▶ [Excerpt]

The dehumanizing process acts in two directions, as the violation of the “enemy’s” humanity leads in turn to self-negation.

“[A] soldier on the battlefield scorns his enemy’s life as so much refuse. At the same time, he also scorns his own life no less. The soldier has not made a conscious decision to force himself to accept the notion that life is as light as the proverbial feather. Rather, in despising the enemy, he has come unawares to despise himself and his own life as well. Losing sight of their own private lives, the men lost the ability to think of their lives and bodies as precious” [8].

Elsewhere, Ishikawa notes that “[t]he battlefield was a place that appeared to possess an uncanny powerful ability that, unnoticed, transformed each and every combatant into men of identical characters, who thought at the same level, and who shared the same needs” [9]. The individual disappears, to be replaced by a cog in a well-oiled fighting machine.

Fear of death and other anxieties haunt the educated survivors. Ironically, perhaps, this fear and anxiety drives them to embrace battle, death, and war. Kurata, for instance, is initially disturbed and traumatized by his survival, and finds himself increasingly drawn to battle as a means to overcome his anxieties. The psychological process is described in some detail as Kurata comes to accept the realities of the battlefield.

“Kurata now felt that he had reached a spiritual turning point. His grating anxiety had eased and the confused heart which had sought death had found peace. If one could see into the depths of his soul, what had until now been fueling his unease and impatience, together with his courage, was the instinctive terror of a life in peril. But having seen the company commander die before his eyes, that terror had passed into a separate dimension. His emotions soared – or plunged. Perhaps this was a sort of numbing of the sensibility, instinctively activated to avert a disintegration of the self. … He began to feel a great breadth of spirit, a sensation of freedom, a sense of amorality. This was the awakening of an unreflective cruelty. He was already starting to cultivate a character that would enable him to participate in the most gruesome slaughter. That is to say, he was catching up with Corporal Kasahara” [10].

▶ [Records drawn from a data source]
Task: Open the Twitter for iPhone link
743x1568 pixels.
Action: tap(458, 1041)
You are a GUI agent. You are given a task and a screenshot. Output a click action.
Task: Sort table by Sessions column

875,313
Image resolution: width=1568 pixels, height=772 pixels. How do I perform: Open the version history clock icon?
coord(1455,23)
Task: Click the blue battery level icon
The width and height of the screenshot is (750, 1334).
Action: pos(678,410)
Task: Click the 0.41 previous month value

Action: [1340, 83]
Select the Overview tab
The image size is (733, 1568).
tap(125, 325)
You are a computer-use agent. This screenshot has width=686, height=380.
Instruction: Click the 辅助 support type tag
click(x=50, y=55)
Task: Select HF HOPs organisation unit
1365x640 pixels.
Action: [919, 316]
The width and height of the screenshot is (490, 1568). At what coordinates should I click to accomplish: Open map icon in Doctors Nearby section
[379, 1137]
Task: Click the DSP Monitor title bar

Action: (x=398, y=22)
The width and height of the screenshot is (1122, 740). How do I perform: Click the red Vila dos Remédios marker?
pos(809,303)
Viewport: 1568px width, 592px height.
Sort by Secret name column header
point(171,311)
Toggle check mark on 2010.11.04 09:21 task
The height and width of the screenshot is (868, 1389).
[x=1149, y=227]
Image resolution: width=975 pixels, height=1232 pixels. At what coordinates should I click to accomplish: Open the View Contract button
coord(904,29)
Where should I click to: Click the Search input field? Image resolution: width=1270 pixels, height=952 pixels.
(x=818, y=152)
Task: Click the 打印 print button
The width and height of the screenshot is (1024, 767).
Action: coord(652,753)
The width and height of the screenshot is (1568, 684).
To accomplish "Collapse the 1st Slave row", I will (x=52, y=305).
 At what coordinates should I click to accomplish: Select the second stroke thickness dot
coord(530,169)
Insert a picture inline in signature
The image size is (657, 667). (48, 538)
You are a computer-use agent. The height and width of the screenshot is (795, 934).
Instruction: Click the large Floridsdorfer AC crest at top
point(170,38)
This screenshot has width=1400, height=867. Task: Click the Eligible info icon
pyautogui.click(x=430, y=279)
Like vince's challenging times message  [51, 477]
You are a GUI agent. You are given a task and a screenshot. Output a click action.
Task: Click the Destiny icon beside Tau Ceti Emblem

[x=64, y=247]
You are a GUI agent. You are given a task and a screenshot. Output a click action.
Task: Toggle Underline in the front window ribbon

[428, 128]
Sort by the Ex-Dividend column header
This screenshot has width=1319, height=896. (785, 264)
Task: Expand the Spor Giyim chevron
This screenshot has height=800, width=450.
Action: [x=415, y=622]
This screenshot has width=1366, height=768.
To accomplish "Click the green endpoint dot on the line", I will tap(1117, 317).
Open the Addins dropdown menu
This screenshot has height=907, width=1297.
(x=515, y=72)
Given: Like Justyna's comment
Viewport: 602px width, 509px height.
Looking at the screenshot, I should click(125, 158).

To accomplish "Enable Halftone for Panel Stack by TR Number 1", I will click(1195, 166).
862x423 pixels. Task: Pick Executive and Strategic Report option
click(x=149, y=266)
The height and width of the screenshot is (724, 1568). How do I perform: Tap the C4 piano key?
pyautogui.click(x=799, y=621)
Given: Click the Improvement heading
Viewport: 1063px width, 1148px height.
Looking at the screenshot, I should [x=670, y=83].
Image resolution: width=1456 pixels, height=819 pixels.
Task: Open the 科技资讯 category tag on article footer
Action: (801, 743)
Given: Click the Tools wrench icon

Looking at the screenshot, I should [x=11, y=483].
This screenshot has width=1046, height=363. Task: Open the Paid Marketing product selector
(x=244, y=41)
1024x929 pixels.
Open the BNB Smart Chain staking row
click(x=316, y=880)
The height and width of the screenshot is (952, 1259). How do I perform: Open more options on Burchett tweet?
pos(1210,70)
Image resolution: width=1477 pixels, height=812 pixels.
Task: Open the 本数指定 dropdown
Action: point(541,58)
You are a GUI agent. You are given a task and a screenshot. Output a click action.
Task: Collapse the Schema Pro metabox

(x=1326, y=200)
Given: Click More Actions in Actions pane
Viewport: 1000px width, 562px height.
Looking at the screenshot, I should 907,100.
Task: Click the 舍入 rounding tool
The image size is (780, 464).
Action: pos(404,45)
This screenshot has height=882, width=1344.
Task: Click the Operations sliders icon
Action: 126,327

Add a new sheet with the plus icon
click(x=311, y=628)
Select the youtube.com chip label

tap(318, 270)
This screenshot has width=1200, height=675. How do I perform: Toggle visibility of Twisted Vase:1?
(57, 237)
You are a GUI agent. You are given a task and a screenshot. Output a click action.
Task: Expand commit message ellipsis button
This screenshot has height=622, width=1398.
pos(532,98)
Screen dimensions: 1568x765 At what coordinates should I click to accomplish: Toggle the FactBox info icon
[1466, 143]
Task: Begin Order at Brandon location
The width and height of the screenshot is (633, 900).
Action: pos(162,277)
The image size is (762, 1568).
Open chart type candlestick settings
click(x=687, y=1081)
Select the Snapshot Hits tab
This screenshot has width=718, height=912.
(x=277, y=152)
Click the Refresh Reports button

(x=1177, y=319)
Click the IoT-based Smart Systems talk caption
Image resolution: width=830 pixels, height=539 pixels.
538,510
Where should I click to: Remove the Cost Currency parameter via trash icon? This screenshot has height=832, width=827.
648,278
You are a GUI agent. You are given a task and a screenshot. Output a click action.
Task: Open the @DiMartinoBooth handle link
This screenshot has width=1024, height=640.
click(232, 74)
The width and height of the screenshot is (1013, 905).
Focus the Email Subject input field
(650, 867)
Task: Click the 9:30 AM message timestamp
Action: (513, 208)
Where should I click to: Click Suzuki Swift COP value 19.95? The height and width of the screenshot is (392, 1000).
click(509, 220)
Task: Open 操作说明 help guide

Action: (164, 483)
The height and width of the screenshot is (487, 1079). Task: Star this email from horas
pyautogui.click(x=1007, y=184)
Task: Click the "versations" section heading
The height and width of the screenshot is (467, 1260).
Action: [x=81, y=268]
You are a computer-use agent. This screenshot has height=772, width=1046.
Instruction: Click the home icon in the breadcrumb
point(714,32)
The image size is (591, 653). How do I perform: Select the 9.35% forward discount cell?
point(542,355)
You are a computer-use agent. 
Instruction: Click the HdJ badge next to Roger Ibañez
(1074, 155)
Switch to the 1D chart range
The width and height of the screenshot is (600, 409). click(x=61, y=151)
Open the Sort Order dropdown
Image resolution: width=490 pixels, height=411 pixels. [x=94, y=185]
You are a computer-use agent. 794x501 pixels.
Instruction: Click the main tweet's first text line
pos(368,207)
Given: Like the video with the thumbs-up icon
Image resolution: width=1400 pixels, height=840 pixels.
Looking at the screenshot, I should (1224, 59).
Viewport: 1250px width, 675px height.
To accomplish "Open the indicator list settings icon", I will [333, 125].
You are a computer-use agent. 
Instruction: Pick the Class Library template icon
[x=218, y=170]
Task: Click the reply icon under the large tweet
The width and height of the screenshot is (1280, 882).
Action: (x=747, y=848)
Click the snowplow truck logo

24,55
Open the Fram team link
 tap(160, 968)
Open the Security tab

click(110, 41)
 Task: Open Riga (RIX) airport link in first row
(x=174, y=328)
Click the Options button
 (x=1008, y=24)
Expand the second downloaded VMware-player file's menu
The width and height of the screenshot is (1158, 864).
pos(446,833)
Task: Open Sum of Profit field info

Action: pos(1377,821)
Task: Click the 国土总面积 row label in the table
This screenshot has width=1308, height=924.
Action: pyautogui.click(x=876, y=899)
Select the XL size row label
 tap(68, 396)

▶ [Exercise instructions] Please write out the passage on battlefield dehumanization word for word, from "Fear of death" up to and including "of the battlefield.".

▶ [Answer to the problem]
Fear of death and other anxieties haunt the educated survivors. Ironically, perhaps, this fear and anxiety drives them to embrace battle, death, and war. Kurata, for instance, is initially disturbed and traumatized by his survival, and finds himself increasingly drawn to battle as a means to overcome his anxieties. The psychological process is described in some detail as Kurata comes to accept the realities of the battlefield.